Interview mit Aisha Franz
Earthling

 „Earthling“
„Earthling“ | Illustration: Aisha Franz

Die Comiczeichnerin und Illustratorin Aisha Franz sprach mit Schriftstellerin Michelle Kay über Comics, ihren Schreibprozess und ihre Graphic Novel „Earthling“, die in englischer Übersetzung bei Drawn & Quarterly erschienen ist. Im November 2014 war Aisha Franz auf Buchtour in Nordamerika.

Earthling ist die Geschichte eines kleinen Mädchens, welches sich mit einem unnahbaren Alien anfreundet. Die Geschichte spielt an einem einzigen Tag im Leben des Mädchens, seiner älteren Schwester und seiner Mutter. Jede hat mit ihren eigenen Problemen zu schaffen: Reue, pubertäre Rebellion und Sexualität. Es passiert nicht viel, doch trotz dieser Einfachheit gibt die Geschichte einem Einiges zum Nachdenken.

Aisha, ich würde als Erstes gern auf „Earthling” zu sprechen kommen. Die Geschichte handelt von drei Frauen, na ja, oder eher einem Mädchen, einer Jugendlichen auf der Schwelle zum Erwachsensein und der Mutter der beiden. Magst du ein bisschen darüber erzählen, wie du die Geschichte der drei entwickelt hast?

Es fing alles damit an, dass ich ein Bild von dem jüngeren Mädchen und dem Alien gezeichnet habe. Anfangs war es – wieder – so eine blöde Idee, eine Story über ein Alien zu machen. Aber dann fiel mir auf, dass mich der Charakter des Mädchens irgendwie an mich selbst in dem Alter erinnerte, und da dachte ich, wäre es spannender, ihre Geschichte zu erzählen. Ich fing einfach an, all diese Ideen zu haben, worum es gehen sollte, Szenen zu kreieren darüber, was sie machen würde, mich an mich selbst in dem Alter zu erinnern und wie das für mich war, als ich aufgewachsen bin. So fing es an. Die anderen Charaktere kamen einfach in die Geschichte rein. Ich hab das Ganze entwickelt, während ich zeichnete. Ich habe nie ein Storyboard geschrieben.

◆ ◆ ◆ ◆

» KURZE AUFGABE: Schreibe das Interview mit Aisha Franz oben im Anschluss an den Satz „Ich habe nie ein Storyboard geschrieben.“ weiter.

» VORLIEGENDES MATERIAL:
◆ ◆ ◆ ◆

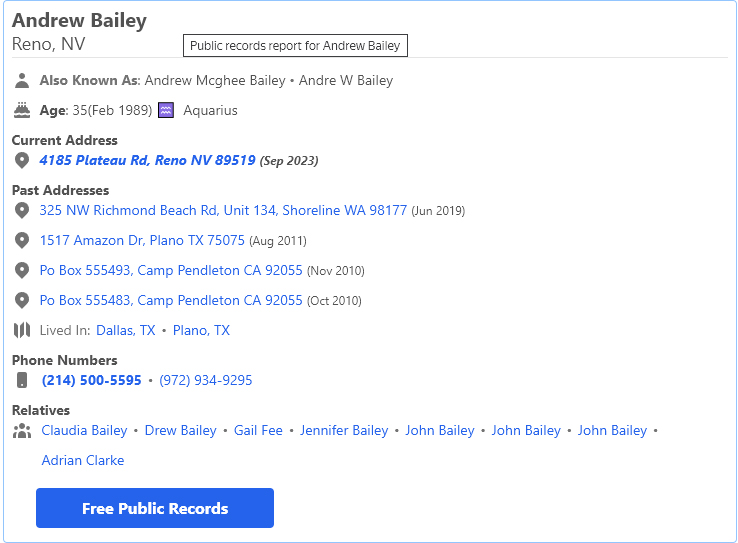Click the map pin beside 4185 Plateau Rd
738x543 pixels.
coord(22,161)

◆ ◆ ◆ ◆

» ANTWORT FOLGT:
Ich habe in anderen Interviews gelesen, dass Deine Charaktere ihre Geschichten selbst bestimmen. Lässt du das einfach so im Prozess geschehen? Du sagst, du planst das alles nicht. Wo kommt es her?

Es ist eine Mischung aus persönlichen Erfahrungen und Kleinigkeiten, Dingen die ich im Alltag erlebe. Meistens ist das der Auslöser für meine Geschichten. Ich erinnere mich an eine Kleinigkeit, etwas, das ich gesehen habe und vielleicht ist da das Potential etwas um das Objekt herum zu schaffen, was immer es auch sein mag. Als ichEarthling gemacht habe, war das mein erster längerer Comic. Ich wusste nicht wirklich, wie man an sowas rangeht, ans Geschichten schreiben, also hab ich es auf die naive Art gemacht und einfach angefangen. Zunächst war es ein Zusammenspiel aus Gedanken, Gefühlen und Erinnerungen. Aber dann kommst du an einen Punkt, wo die Geschichte plötzlich zum Leben erwacht. Und so habe ich anfangen, Comics zu machen.

Was mir an „Earthling“ auffiel ist, dass es kaum Text gibt. Deine Arbeit besteht hauptsächlich aus Panels. Die Panels sind sehr ausdrucksstark, obwohl nicht unbedingt Text da ist, der einen Kontext liefert. Ist das Dein Lieblingsstil? Lässt du lieber die Illustrationen für sich sprechen?

Ja, aber ich glaube, nicht absichtlich. Ich bin, glaub ich, nicht so gut mit Worten (lacht). Ich versuche gerade einen Schreibstil zu entwickeln, mit dem ich in Comics arbeiten kann, um einen neuen Weg zu finden, aber generell ist das, warum ich Comics mache. Ich bin mir meiner Sache nicht so sicher, was das Schreiben angeht. Vielleicht gehe ich dem Ganzen auch aus dem Weg, aber eigentlich denke ich nicht wirklich darüber nach. Wenn es Text gibt, dann, weil es keinen anderen Ausweg gibt und es einen Dialog geben muss.

Aber die Geschichte kommt trotzdem rüber. Was mir an „Earthling“ gefiel, war, dass sämtliche Gefühle und Komplexitäten allein durch Zeichnungen vermittelt wurden.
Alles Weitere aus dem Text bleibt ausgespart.